The counterbalance to this, he adds, is the stifling uniformity of the American front garden: ‘The lawns running down to the sidewalk and the picket fence. That contrast is huge and completely fascinating.’

Most of all, he admires the Americans’ uninhibited love of innovation. We Brits, on the other hand, still tend to re-create and reform our cultural inheritance when it comes to gardens: ‘We are not, by and large, comfortable with the genuinely modern.’

His main criticism about the British approach to gardening, however, is our focus on how to do it and not nearly enough on what we’re doing. ‘The whole point about gardening is not to learn how to garden, but is to find solace, is to be happy, is to make beauty, is to have spiritual communion, is to have fun and muck about. How we do that really, really doesn’t matter.’

My Garden World: The Natural Year by Monty Don (Hachette) and American Gardens by Monty Don and Derry Moore (Prestel Verlag GmbH & Co KG) are published in September 2020.

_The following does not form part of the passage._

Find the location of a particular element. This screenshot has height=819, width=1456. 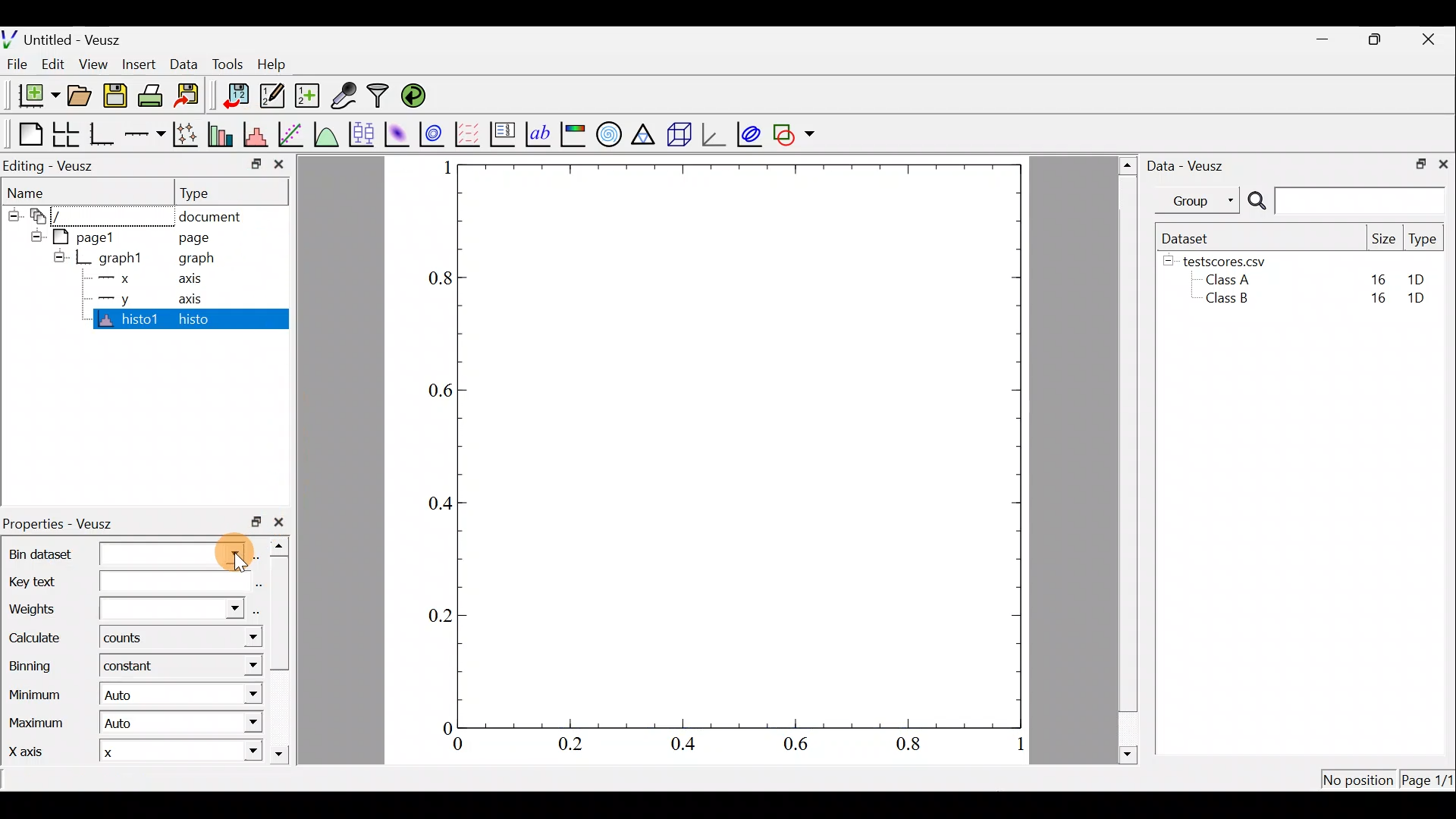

Monty Don’s favourite things

  • Where is your favourite place in Britain? The Llanthony valley in the Black Mountains, Wales.
  • Book? The Goshawk (T. H. White).
  • Music? I can’t imagine life without the Beatles or Dylan, but it’ll have to be the Brandenburg Concerto (J. S. Bach).
  • Food? Breakfast with yoghurt and fruit from the garden, followed by fresh eggs and homegrown chillies with sourdough toast. Tea, not coffee.
  • Dinner guest? Rose Gray (chef and writer, who died in 2010) — I do miss her.